I have generated numerous examples of varying sizes using online calculators, and this equality seems to hold true consistently. I managed to prove it for the cases of 2x2 and 3x3, but I genuinely have no idea how to demonstrate the general nxn case. Please help.

Lucas
  • 23
  • The proof depends upon the definition which you use. Maybe you can have a look at this question. – Juliamisto Jan 24 '24 at 03:50
  • @Juliamisto I am considering the determinant of the matrix calculated using Gaussian elimination. I'm looking at the related post, but I understand that it's a more advanced topic than mine.
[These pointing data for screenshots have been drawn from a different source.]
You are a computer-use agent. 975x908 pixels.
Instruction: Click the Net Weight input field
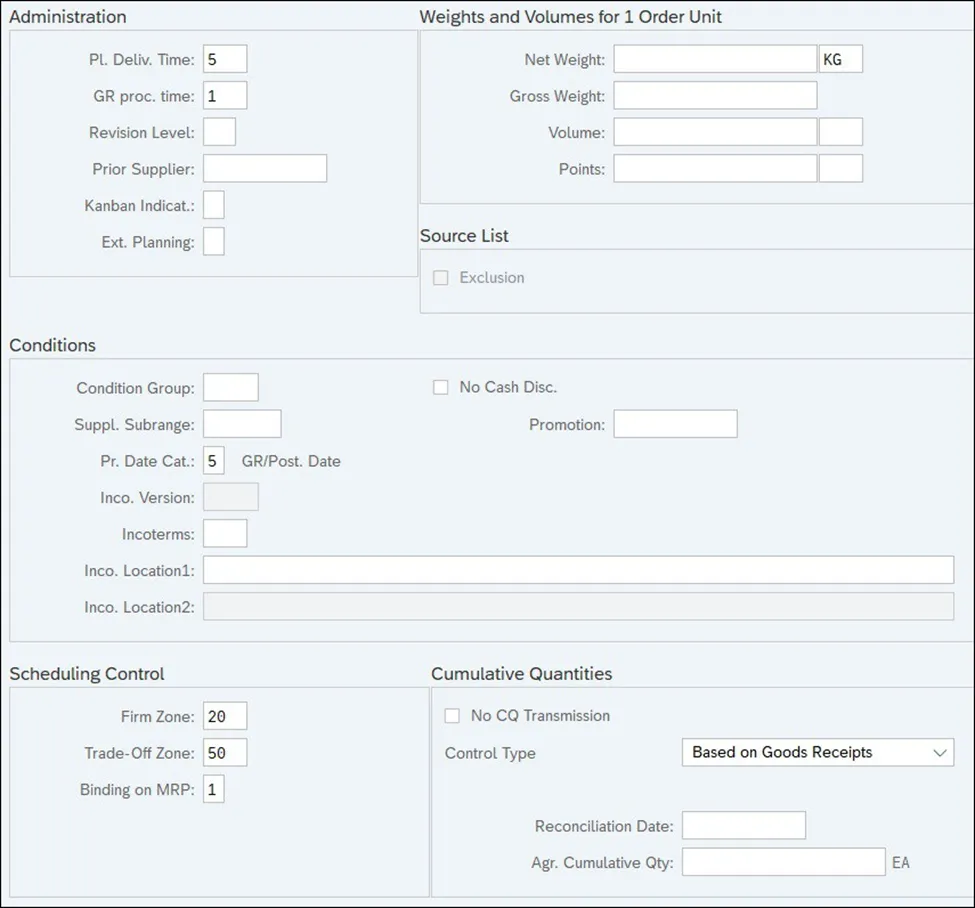point(715,59)
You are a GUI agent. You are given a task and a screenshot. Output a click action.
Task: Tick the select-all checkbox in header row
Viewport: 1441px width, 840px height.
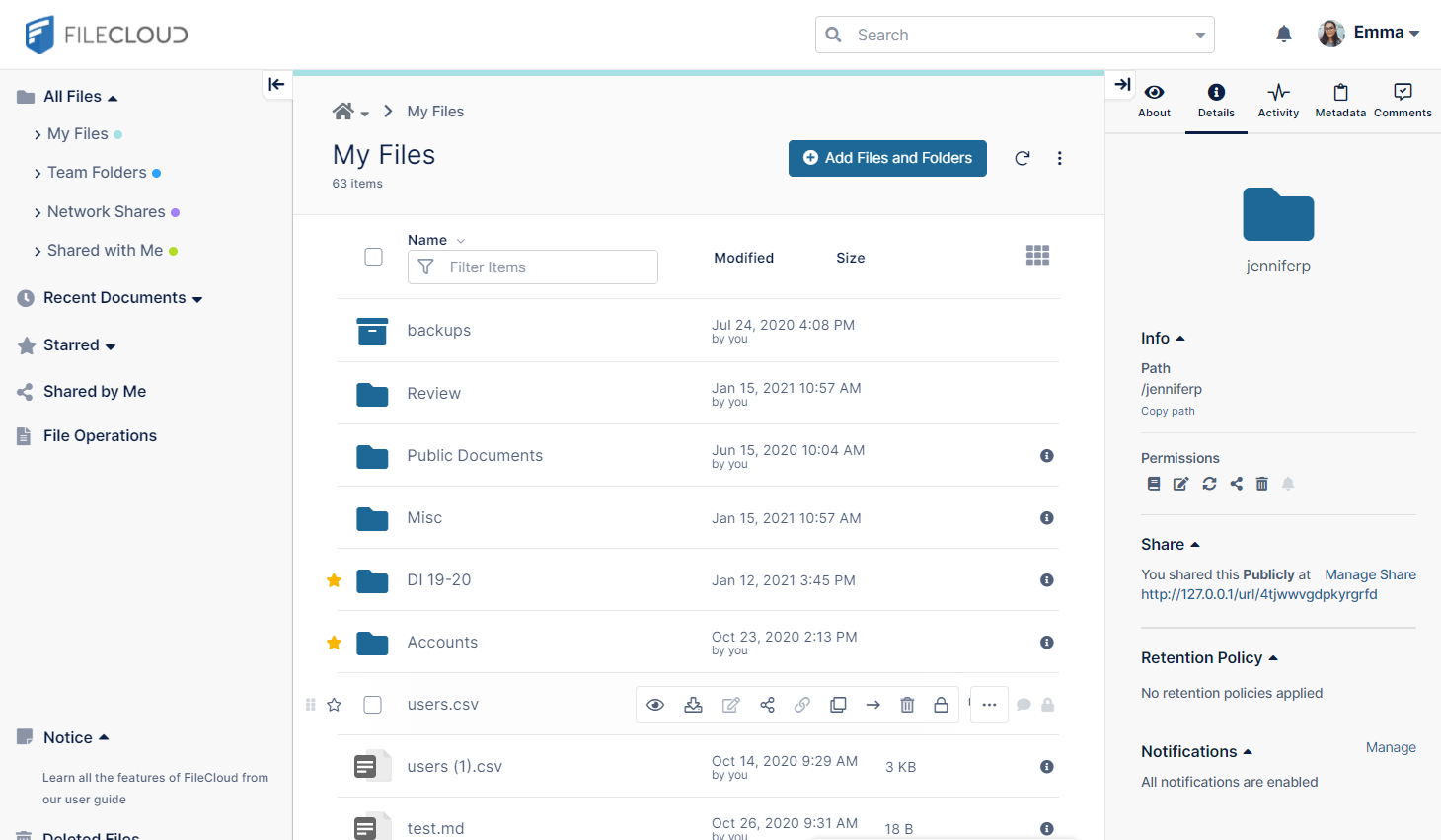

Anyway, thank you. – Lucas Jan 24 '24 at 03:54

1 Answers1

6

Let $(x)_i$ denote the $i$-th component of $x$. Additionally, let $A_{ij}$ represent the cofactor associated with the entry $(i, j)$. Then,

\begin{align*} \det(A) & = (u+v)_1 A_{1n} + (u+v)_2 A_{2n} + \dotsm + (u+v)_n A_{nn} \\ & = (u)_1 A_{1n} + (u)_2 A_{2n} + \dotsm + (u)_n A_{nn} \\ & \quad + (v)_1 A_{1n} + (v)_2 A_{2n} + \dotsm + (v)_n A_{nn} \\ & = \det(A_{1},\dots,A_{n-1},u) + \det(A_{1},\dots,A_{n-1},v). \end{align*}

This is using the method for calculating determinants known as the Rule of Laplace or the Cofactor Method.

https://en.wikipedia.org/wiki/Laplace_expansion

Kevin
  • 735